*Problem*
Copy all of the data below line for line, changing nothing.

*Source material*
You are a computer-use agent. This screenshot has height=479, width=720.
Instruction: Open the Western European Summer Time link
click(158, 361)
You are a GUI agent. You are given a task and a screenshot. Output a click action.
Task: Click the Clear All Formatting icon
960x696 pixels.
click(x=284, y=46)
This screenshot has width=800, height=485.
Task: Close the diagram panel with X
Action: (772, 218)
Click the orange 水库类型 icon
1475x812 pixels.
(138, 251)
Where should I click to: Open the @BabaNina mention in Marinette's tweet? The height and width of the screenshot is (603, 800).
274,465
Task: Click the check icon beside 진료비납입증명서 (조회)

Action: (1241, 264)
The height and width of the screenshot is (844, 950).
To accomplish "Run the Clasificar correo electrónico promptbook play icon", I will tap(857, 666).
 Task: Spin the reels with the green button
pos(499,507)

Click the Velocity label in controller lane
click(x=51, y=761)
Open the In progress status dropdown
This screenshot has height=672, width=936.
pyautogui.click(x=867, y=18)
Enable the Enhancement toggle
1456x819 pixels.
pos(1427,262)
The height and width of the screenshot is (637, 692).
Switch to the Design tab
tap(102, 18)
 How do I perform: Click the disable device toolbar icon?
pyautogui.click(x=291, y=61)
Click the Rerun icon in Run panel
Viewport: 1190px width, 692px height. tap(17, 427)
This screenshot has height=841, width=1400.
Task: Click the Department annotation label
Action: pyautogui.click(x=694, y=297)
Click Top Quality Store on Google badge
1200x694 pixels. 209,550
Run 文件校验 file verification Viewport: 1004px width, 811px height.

*Solution for this problem*
You are a computer-use agent. This screenshot has height=479, width=720.
Instruction: Open the Western European Summer Time link
click(158, 361)
You are a GUI agent. You are given a task and a screenshot. Output a click action.
Task: Click the Clear All Formatting icon
960x696 pixels.
click(x=284, y=46)
This screenshot has width=800, height=485.
Task: Close the diagram panel with X
Action: (772, 218)
Click the orange 水库类型 icon
1475x812 pixels.
(138, 251)
Where should I click to: Open the @BabaNina mention in Marinette's tweet? The height and width of the screenshot is (603, 800).
274,465
Task: Click the check icon beside 진료비납입증명서 (조회)

Action: (1241, 264)
The height and width of the screenshot is (844, 950).
To accomplish "Run the Clasificar correo electrónico promptbook play icon", I will tap(857, 666).
 Task: Spin the reels with the green button
pos(499,507)

Click the Velocity label in controller lane
click(x=51, y=761)
Open the In progress status dropdown
This screenshot has height=672, width=936.
pyautogui.click(x=867, y=18)
Enable the Enhancement toggle
1456x819 pixels.
pos(1427,262)
The height and width of the screenshot is (637, 692).
Switch to the Design tab
tap(102, 18)
 How do I perform: Click the disable device toolbar icon?
pyautogui.click(x=291, y=61)
Click the Rerun icon in Run panel
Viewport: 1190px width, 692px height. tap(17, 427)
This screenshot has height=841, width=1400.
Task: Click the Department annotation label
Action: pyautogui.click(x=694, y=297)
Click Top Quality Store on Google badge
1200x694 pixels. 209,550
Run 文件校验 file verification Viewport: 1004px width, 811px height.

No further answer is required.